As we can see in the log, scale down is currently in progress. This should not be a problem for relocating the Grid resource.

[root@ExaCC-cl01n1 bin]# ls -ltrh /acfs01/dynscal_logs/
total 12K
-rw-r--r-- 1 root root 7.0K Jul 26 09:56 dynamicscaling.log

[root@ExaCC-cl01n1 bin]# tail -f /acfs01/dynscal_logs/dynamicscaling.log
2024-07-26 09:56:06: Current OCPU=24
2024-07-26 09:56:08: Local host load ......: 23.9
2024-07-26 09:56:08: Current load is under/equal minimum threshold '60' for '60' secs
2024-07-26 09:56:08: Checking DB System status
2024-07-26 09:56:08: Getting lifecycle-state
2024-07-26 09:56:09: DB System status......: AVAILABLE
2024-07-26 09:56:09: Resetting consecutive DB System 'UPDATING' status count
2024-07-26 09:56:09: Requesting OCPU scale-Down by a factor of '4'
2024-07-26 09:56:09: Scaling-down the core-count...
2024-07-26 09:56:11: Scaling-down in progress, sleeping 180 secs...

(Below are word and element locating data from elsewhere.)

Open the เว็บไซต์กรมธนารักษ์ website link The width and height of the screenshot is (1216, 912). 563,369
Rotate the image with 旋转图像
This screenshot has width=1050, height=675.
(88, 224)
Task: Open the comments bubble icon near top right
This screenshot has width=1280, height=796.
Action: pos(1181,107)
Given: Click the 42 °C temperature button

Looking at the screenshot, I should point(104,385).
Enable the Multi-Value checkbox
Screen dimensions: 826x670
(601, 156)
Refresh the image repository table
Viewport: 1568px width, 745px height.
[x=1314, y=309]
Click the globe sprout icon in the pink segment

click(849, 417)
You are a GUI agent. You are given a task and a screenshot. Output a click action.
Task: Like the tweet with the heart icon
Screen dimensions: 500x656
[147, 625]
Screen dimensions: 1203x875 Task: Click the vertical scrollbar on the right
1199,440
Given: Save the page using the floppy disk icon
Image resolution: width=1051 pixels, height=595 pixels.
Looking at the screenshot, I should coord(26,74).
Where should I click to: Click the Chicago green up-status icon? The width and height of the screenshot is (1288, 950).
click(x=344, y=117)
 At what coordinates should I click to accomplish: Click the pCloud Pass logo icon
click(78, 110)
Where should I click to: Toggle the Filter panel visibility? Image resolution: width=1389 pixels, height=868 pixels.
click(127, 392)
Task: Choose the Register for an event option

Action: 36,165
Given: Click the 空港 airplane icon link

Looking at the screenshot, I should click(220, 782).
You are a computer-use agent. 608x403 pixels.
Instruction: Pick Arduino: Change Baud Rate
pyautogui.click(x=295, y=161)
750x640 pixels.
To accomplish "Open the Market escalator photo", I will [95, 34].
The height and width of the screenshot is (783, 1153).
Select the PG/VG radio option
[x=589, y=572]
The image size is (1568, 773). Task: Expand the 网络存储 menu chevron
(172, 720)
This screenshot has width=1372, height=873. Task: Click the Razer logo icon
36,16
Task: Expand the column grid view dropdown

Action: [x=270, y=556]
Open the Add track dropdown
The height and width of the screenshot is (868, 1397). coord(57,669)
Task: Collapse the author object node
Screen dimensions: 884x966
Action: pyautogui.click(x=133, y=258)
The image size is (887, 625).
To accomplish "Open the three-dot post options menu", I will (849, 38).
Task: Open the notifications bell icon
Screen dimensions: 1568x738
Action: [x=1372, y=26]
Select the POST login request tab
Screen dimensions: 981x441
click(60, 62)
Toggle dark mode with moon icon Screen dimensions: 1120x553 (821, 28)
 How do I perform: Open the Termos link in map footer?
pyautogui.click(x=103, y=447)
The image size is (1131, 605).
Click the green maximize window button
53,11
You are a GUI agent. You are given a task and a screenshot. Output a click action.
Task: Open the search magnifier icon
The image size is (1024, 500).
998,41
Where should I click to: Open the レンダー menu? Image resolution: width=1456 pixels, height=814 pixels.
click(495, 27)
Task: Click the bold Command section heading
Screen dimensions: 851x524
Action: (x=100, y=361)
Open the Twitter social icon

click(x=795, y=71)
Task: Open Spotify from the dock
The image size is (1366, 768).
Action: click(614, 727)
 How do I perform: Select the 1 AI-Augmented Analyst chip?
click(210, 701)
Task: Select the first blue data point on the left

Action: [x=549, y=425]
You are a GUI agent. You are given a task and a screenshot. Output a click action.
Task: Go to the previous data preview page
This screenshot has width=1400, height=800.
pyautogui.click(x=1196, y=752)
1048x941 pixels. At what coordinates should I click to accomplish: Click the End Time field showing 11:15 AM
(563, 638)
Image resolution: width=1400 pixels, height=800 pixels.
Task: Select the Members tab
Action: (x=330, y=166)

Relocate has been successfully executed.

[root@ExaCC-cl01n1 bin]# ./crsctl status resource dynamicscaling.srv
NAME=dynamicscaling.srv
TYPE=generic_application
TARGET=ONLINE
STATE=ONLINE on ExaCC-cl01n2

[root@ExaCC-cl01n1 bin]# ./crsctl relocate resource dynamicscaling.srv -n ExaCC-cl01n1
CRS-2673: Attempting to stop 'dynamicscaling.srv' on 'ExaCC-cl01n2'
CRS-2677: Stop of 'dynamicscaling.srv' on 'ExaCC-cl01n2' succeeded
CRS-2672: Attempting to start 'dynamicscaling.srv' on 'ExaCC-cl01n1'
CRS-2676: Start of 'dynamicscaling.srv' on 'ExaCC-cl01n1' succeeded

[root@ExaCC-cl01n1 bin]# ./crsctl status resource dynamicscaling.srv
NAME=dynamicscaling.srv
TYPE=generic_application
TARGET=ONLINE
STATE=ONLINE on ExaCC-cl01n1

And the log is ok.

[root@ExaCC-cl01n1 bin]# tail -f /acfs01/dynscal_logs/dynamicscaling.log
2024-07-26 09:58:34: Getting lifecycle-state
2024-07-26 09:58:35: DB System status......: UPDATING
2024-07-26 09:58:35: Consecutive DB System 'UPDATING' status count is 0
2024-07-26 09:58:35: Checking current core count
2024-07-26 09:58:35: Getting cpu core count for 'ocid1.vmcluster.oc1.eu-zurich-1.an5he*****************************************47na' with oci-cli
2024-07-26 09:58:36: Running on ExaCC getting cpus enabled
2024-07-26 09:58:36: Current OCPU=24
2024-07-26 09:58:38: Local host load ......: 26.8
2024-07-26 09:58:38: CPU usage is under minthreshold
2024-07-26 09:58:38: Next measure in about 60 secs...
2024-07-26 09:59:38: Checking current core count
2024-07-26 09:59:38: Getting cpu core count for 'ocid1.vmcluster.oc1.eu-zurich-1.an5he*****************************************47na' with oci-cli
2024-07-26 09:59:39: Running on ExaCC getting cpus enabled
2024-07-26 09:59:39: Current OCPU=24
2024-07-26 09:59:41: Local host load ......: 13.1
2024-07-26 09:59:41: Current load is under/equal minimum threshold '60' for '60' secs
2024-07-26 09:59:41: Checking DB System status
2024-07-26 09:59:41: Getting lifecycle-state
2024-07-26 09:59:42: DB System status......: UPDATING
2024-07-26 09:59:42: Scaling-Down currently not possible due to DB System status 'UPDATING'
2024-07-26 09:59:42: zzzzzz
2024-07-26 09:59:42: Checking DB System status
2024-07-26 09:59:42: Getting lifecycle-state
2024-07-26 09:59:43: DB System status......: UPDATING
2024-07-26 09:59:43: Consecutive DB System 'UPDATING' status count is 1
2024-07-26 09:59:43: Checking current core count
2024-07-26 09:59:43: Getting cpu core count for 'ocid1.vmcluster.oc1.eu-zurich-1.an5he*****************************************47na' with oci-cli
2024-07-26 09:59:44: Running on ExaCC getting cpus enabled
2024-07-26 09:59:44: Current OCPU=24
2024-07-26 09:59:46: Local host load ......: 10.3
2024-07-26 09:59:46: CPU usage is under minthreshold
2024-07-26 09:59:46: Next measure in about 60 secs...

To wrap up

Dynamic Scaling as Grid Resource makes even more sense for ExaCC cluster automatic OCPU scaling.